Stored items
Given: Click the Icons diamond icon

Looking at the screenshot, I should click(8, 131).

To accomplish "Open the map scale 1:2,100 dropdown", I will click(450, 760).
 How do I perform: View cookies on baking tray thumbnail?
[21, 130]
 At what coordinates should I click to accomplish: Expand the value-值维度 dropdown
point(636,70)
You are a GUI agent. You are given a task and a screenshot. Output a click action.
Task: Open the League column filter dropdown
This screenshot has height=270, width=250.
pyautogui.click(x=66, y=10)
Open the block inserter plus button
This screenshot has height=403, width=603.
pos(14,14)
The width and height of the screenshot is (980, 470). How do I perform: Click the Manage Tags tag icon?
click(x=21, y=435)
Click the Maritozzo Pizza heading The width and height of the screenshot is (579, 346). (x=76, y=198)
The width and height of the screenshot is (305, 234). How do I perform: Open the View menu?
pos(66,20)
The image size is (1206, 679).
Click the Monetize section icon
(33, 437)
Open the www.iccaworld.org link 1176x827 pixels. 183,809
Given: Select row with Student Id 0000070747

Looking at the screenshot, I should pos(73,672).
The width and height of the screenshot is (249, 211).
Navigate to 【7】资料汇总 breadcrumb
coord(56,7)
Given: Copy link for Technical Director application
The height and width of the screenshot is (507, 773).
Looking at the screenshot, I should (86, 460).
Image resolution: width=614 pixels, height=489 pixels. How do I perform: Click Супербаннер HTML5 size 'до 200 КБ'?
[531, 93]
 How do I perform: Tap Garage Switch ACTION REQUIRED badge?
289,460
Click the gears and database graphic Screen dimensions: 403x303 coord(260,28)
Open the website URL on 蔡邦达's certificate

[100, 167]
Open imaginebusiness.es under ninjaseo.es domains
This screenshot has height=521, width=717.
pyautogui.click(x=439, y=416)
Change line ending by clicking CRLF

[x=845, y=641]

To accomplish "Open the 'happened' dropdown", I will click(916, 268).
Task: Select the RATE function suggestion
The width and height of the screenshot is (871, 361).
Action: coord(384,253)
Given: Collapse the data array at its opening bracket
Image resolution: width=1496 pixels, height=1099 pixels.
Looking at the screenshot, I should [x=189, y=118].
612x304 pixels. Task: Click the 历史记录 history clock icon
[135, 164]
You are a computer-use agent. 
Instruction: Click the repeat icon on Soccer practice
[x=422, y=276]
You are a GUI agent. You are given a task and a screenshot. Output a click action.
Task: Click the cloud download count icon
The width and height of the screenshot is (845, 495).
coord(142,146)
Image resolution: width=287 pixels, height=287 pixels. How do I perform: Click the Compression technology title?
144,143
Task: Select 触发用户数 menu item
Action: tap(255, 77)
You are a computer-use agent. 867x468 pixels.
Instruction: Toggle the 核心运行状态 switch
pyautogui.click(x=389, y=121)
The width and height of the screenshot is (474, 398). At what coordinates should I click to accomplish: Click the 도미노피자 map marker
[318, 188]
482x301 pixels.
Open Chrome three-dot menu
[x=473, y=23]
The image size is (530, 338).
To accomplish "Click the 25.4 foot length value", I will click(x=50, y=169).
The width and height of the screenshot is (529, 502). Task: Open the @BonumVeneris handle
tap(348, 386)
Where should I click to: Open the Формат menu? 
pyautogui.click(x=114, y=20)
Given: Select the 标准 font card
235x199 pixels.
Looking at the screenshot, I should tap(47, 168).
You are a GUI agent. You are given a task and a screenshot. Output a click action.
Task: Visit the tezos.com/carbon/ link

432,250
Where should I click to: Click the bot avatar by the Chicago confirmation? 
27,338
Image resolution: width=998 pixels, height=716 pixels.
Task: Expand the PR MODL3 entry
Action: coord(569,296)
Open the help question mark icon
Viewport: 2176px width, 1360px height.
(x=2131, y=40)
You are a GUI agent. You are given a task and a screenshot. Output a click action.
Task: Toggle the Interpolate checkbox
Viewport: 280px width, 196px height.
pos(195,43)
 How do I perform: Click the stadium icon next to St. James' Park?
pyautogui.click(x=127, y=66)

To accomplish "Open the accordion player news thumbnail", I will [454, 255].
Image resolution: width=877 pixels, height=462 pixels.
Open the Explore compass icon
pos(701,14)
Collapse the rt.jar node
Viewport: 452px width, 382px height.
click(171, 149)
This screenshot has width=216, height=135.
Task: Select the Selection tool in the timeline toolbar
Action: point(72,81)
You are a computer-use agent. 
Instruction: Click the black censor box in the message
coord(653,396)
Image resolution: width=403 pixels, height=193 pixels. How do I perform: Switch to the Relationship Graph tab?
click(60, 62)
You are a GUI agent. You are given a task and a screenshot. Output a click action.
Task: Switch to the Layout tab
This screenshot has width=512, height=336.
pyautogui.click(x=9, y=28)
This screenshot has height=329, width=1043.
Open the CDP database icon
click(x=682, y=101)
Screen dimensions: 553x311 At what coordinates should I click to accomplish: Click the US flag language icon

_WHAT IS REQUIRED_.
Out of the preceding entries, pull each line that contains the word "will".

_TASK RESULT_.
To accomplish "Open the map scale 1:2,100 dropdown", I will click(450, 760).
To accomplish "Open the 'happened' dropdown", I will click(916, 268).
To accomplish "Click the 25.4 foot length value", I will click(x=50, y=169).
To accomplish "Open the accordion player news thumbnail", I will [454, 255].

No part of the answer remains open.